Anyone who is a patient of South Slope Pediatrics is surely familiar with Taima Lopez, the most nurturing and kind nurse that greets us at our appointments.  Whether it be weighing our babies or administering those dreadful shots, she does it all with a smile while keeping our nerves at bay.  Her genuine compassionate nature and strong work ethic make her such an invaluable part of our practice.   Lets get to know her a bit more in this month’s interview!

SSP: We all know you as the most gentle and caring nurse at South Slope Pediatrics.  Can you share a little more about yourself and your family?

I am a nurse at South Slope Pediatrics. I consider myself to be a self-motivated and compassionate person. I have 3 kids: my oldest is 19, my second youngest is 13, and my baby is 19 months.

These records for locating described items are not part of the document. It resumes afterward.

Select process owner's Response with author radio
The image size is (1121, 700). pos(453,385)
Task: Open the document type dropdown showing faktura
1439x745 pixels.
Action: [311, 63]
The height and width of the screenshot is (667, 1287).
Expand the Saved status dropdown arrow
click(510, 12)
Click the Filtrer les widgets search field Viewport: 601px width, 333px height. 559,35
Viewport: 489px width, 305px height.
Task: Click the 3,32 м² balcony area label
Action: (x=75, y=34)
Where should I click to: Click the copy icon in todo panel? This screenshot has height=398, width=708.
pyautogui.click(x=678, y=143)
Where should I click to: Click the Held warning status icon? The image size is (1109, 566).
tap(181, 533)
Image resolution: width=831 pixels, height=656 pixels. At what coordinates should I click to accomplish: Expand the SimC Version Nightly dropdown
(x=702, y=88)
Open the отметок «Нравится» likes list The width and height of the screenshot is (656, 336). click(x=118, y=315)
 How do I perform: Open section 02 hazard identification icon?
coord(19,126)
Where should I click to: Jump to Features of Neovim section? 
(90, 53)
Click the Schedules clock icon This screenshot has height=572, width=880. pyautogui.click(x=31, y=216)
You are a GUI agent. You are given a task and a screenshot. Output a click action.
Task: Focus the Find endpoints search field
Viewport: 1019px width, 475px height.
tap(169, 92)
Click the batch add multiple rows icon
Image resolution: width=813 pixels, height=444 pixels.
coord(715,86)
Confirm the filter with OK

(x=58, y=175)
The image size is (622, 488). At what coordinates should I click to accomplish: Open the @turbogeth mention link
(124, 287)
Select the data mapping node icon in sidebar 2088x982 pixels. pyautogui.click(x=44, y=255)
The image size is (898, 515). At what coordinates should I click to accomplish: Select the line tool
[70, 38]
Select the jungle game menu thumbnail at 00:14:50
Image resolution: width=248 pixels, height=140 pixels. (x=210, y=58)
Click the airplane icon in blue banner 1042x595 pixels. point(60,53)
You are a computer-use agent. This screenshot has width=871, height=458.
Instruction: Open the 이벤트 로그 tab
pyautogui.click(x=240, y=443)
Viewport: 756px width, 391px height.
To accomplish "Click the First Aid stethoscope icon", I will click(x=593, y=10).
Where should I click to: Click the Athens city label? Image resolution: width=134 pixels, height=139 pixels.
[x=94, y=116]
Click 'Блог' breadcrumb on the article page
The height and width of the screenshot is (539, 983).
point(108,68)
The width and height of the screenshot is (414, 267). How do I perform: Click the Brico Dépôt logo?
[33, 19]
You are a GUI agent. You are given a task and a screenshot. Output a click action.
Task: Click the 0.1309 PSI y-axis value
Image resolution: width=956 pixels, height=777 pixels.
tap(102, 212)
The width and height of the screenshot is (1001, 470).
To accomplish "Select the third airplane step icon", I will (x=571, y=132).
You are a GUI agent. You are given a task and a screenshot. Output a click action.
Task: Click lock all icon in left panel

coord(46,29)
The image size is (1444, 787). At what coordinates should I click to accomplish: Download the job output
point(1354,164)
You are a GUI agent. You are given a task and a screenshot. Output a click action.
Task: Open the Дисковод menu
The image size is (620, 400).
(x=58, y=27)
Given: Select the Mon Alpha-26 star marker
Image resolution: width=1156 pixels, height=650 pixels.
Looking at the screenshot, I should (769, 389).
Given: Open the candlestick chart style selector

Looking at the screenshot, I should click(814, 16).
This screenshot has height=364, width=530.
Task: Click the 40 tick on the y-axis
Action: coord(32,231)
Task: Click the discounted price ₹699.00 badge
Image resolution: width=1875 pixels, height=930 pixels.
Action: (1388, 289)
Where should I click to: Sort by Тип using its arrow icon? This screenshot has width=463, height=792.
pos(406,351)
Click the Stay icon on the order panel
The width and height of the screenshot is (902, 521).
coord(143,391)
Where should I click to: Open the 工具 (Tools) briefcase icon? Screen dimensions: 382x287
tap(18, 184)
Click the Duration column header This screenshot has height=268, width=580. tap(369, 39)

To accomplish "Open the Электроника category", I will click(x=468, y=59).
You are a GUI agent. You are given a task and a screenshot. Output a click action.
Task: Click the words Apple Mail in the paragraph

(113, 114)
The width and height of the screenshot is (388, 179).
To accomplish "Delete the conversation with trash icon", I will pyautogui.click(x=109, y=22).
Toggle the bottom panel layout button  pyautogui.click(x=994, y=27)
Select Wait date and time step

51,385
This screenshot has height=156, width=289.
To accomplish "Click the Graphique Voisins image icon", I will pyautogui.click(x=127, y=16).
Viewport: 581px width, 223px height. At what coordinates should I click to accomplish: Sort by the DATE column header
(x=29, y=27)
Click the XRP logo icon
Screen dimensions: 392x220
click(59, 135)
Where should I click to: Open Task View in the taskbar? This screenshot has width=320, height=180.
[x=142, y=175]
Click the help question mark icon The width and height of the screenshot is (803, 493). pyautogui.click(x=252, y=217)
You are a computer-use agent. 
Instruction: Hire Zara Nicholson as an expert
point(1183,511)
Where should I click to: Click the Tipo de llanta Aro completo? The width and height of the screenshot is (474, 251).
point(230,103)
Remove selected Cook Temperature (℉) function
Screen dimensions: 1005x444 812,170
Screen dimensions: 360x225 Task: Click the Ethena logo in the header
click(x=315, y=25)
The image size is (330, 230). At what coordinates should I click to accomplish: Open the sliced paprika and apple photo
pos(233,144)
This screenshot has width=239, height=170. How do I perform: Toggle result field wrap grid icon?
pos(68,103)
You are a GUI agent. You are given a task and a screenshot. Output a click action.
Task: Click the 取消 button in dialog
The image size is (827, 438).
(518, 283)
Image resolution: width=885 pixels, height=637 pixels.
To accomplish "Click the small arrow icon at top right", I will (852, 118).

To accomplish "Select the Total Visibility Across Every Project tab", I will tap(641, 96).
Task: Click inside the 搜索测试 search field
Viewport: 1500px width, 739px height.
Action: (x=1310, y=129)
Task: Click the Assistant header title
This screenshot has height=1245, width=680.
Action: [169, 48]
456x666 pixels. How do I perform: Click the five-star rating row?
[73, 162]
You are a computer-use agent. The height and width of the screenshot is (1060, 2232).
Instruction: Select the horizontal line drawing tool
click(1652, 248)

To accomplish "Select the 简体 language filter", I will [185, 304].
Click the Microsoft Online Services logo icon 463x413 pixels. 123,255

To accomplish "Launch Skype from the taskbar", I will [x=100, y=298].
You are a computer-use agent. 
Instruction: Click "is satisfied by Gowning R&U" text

SSP: Can you tell us about your job and what you do?

My job here at SSP is to obtain and document vitals, do eye and hearing exams, and lead and hemoglobin tests on the children. I obtain basic patient information and transmit this information via an electronic medical record for the doctor to perform his medical assessments.

SSP: How long have you been at the practice?  What were you doing before coming to SSP?

I have been with South Slope Pediatrics since 2013.  Before coming to SSP I worked in a private school, training nursing students.

SSP: What led you into the medical field and why did you decide to become a nurse?

What led me to this field is that I enjoy helping people in need. This is my biggest satisfaction.

SSP: What interests you most about nursing?

What interests me most about nursing is how a simple act of kindness can make a change in someone’s day.  For example,  just holding a persons hand and letting them know it’s going to be OK.  Just being there for them makes a difference.

SSP: What is the most challenging part of your job?  Why?

The most challenging part of my job is vaccinating children. At the moment of injection it is painful for them.  They don’t why we are doing it and that it’s for their own benefit.

SSP: Do you have a special experience that has helped shape you as a nurse?

My special experience  that has helped me as a nurse is having kids of my own. I can relate to parents and their concerns.

SSP: You are always smiling.  You are full of positive energy and it helps each of our little ones (and us parents) when we have to come in for shots.   What’s the secret??? 🙂

My secret is that I enjoy and LOVE what I do and knowing it’s for a good cause. My positive attitude I thank God for.  My kids and my family are my inspiration, my strongest motivation to strive for continuous improvement. Also, working with Dr. Cao, Matteo, Dr. Wilson-Taylor and the whole South Slope Pediatrics team has been a very rewarding experience, one which has promoted professional growth.